BEGIN INPUT MATERIAL

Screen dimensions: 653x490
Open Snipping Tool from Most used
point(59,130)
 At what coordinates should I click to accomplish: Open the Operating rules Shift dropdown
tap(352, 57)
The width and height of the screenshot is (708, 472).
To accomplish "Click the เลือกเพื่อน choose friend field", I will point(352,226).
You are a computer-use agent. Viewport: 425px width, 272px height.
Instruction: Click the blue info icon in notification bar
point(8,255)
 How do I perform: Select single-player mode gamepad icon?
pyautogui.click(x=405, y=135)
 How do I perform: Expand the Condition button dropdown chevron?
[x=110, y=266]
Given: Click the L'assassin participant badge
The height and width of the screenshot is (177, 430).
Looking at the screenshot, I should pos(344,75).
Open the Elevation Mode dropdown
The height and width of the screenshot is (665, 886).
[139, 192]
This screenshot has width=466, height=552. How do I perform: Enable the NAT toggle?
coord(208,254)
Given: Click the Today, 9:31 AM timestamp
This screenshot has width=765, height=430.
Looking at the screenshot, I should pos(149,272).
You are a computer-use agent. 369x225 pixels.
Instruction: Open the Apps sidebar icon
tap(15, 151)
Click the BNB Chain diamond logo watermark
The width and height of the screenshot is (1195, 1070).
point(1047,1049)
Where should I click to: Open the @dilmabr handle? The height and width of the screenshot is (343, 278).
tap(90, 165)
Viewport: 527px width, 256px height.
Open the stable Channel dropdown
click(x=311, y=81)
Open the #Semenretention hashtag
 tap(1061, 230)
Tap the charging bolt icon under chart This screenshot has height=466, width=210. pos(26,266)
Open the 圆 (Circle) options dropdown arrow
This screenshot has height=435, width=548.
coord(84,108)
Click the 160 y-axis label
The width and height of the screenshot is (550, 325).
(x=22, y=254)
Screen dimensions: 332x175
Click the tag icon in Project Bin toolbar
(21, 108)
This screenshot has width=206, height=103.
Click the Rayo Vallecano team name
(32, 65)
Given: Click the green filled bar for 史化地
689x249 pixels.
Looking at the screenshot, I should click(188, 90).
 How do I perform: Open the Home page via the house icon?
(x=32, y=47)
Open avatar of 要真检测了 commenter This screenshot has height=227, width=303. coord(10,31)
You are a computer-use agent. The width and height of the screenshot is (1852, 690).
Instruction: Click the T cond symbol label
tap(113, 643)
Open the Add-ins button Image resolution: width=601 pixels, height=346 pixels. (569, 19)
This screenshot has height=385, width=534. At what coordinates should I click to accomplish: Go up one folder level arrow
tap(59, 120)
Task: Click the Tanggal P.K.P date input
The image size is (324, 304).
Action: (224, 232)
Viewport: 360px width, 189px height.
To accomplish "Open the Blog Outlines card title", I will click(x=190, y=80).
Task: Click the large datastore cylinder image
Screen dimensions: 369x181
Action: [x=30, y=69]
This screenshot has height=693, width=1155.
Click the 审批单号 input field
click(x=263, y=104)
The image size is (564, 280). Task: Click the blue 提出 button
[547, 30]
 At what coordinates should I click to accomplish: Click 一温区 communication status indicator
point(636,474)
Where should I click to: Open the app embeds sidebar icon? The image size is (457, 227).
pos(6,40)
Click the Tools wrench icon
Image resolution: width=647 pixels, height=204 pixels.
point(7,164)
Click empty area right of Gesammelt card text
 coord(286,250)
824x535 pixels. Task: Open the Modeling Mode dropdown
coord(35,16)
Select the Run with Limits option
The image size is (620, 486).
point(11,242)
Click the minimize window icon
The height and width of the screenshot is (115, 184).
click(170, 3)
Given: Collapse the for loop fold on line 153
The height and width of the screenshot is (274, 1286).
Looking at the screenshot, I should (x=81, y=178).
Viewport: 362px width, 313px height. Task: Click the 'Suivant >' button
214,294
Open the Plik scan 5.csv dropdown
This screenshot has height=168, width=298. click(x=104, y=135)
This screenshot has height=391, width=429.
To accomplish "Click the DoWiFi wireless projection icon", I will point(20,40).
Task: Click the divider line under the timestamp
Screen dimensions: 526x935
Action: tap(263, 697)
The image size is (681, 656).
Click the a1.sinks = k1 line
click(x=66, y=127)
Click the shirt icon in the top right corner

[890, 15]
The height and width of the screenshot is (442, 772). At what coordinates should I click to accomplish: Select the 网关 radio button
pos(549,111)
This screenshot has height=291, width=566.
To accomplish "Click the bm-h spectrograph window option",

END INPUT MATERIAL

→ TO DO
The material above should be returned exactly, in full.

→ RESULT FOR THIS EXERCISE
Screen dimensions: 653x490
Open Snipping Tool from Most used
point(59,130)
 At what coordinates should I click to accomplish: Open the Operating rules Shift dropdown
tap(352, 57)
The width and height of the screenshot is (708, 472).
To accomplish "Click the เลือกเพื่อน choose friend field", I will point(352,226).
You are a computer-use agent. Viewport: 425px width, 272px height.
Instruction: Click the blue info icon in notification bar
point(8,255)
 How do I perform: Select single-player mode gamepad icon?
pyautogui.click(x=405, y=135)
 How do I perform: Expand the Condition button dropdown chevron?
[x=110, y=266]
Given: Click the L'assassin participant badge
The height and width of the screenshot is (177, 430).
Looking at the screenshot, I should pos(344,75).
Open the Elevation Mode dropdown
The height and width of the screenshot is (665, 886).
[139, 192]
This screenshot has width=466, height=552. How do I perform: Enable the NAT toggle?
coord(208,254)
Given: Click the Today, 9:31 AM timestamp
This screenshot has width=765, height=430.
Looking at the screenshot, I should pos(149,272).
You are a computer-use agent. 369x225 pixels.
Instruction: Open the Apps sidebar icon
tap(15, 151)
Click the BNB Chain diamond logo watermark
The width and height of the screenshot is (1195, 1070).
point(1047,1049)
Where should I click to: Open the @dilmabr handle? The height and width of the screenshot is (343, 278).
tap(90, 165)
Viewport: 527px width, 256px height.
Open the stable Channel dropdown
click(x=311, y=81)
Open the #Semenretention hashtag
 tap(1061, 230)
Tap the charging bolt icon under chart This screenshot has height=466, width=210. pos(26,266)
Open the 圆 (Circle) options dropdown arrow
This screenshot has height=435, width=548.
coord(84,108)
Click the 160 y-axis label
The width and height of the screenshot is (550, 325).
(x=22, y=254)
Screen dimensions: 332x175
Click the tag icon in Project Bin toolbar
(21, 108)
This screenshot has width=206, height=103.
Click the Rayo Vallecano team name
(32, 65)
Given: Click the green filled bar for 史化地
689x249 pixels.
Looking at the screenshot, I should click(188, 90).
 How do I perform: Open the Home page via the house icon?
(x=32, y=47)
Open avatar of 要真检测了 commenter This screenshot has height=227, width=303. coord(10,31)
You are a computer-use agent. The width and height of the screenshot is (1852, 690).
Instruction: Click the T cond symbol label
tap(113, 643)
Open the Add-ins button Image resolution: width=601 pixels, height=346 pixels. (569, 19)
This screenshot has height=385, width=534. At what coordinates should I click to accomplish: Go up one folder level arrow
tap(59, 120)
Task: Click the Tanggal P.K.P date input
The image size is (324, 304).
Action: (224, 232)
Viewport: 360px width, 189px height.
To accomplish "Open the Blog Outlines card title", I will click(x=190, y=80).
Task: Click the large datastore cylinder image
Screen dimensions: 369x181
Action: [x=30, y=69]
This screenshot has height=693, width=1155.
Click the 审批单号 input field
click(x=263, y=104)
The image size is (564, 280). Task: Click the blue 提出 button
[547, 30]
 At what coordinates should I click to accomplish: Click 一温区 communication status indicator
point(636,474)
Where should I click to: Open the app embeds sidebar icon? The image size is (457, 227).
pos(6,40)
Click the Tools wrench icon
Image resolution: width=647 pixels, height=204 pixels.
point(7,164)
Click empty area right of Gesammelt card text
 coord(286,250)
824x535 pixels. Task: Open the Modeling Mode dropdown
coord(35,16)
Select the Run with Limits option
The image size is (620, 486).
point(11,242)
Click the minimize window icon
The height and width of the screenshot is (115, 184).
click(170, 3)
Given: Collapse the for loop fold on line 153
The height and width of the screenshot is (274, 1286).
Looking at the screenshot, I should (x=81, y=178).
Viewport: 362px width, 313px height. Task: Click the 'Suivant >' button
214,294
Open the Plik scan 5.csv dropdown
This screenshot has height=168, width=298. click(x=104, y=135)
This screenshot has height=391, width=429.
To accomplish "Click the DoWiFi wireless projection icon", I will point(20,40).
Task: Click the divider line under the timestamp
Screen dimensions: 526x935
Action: tap(263, 697)
The image size is (681, 656).
Click the a1.sinks = k1 line
click(x=66, y=127)
Click the shirt icon in the top right corner

[890, 15]
The height and width of the screenshot is (442, 772). At what coordinates should I click to accomplish: Select the 网关 radio button
pos(549,111)
This screenshot has height=291, width=566.
To accomplish "Click the bm-h spectrograph window option",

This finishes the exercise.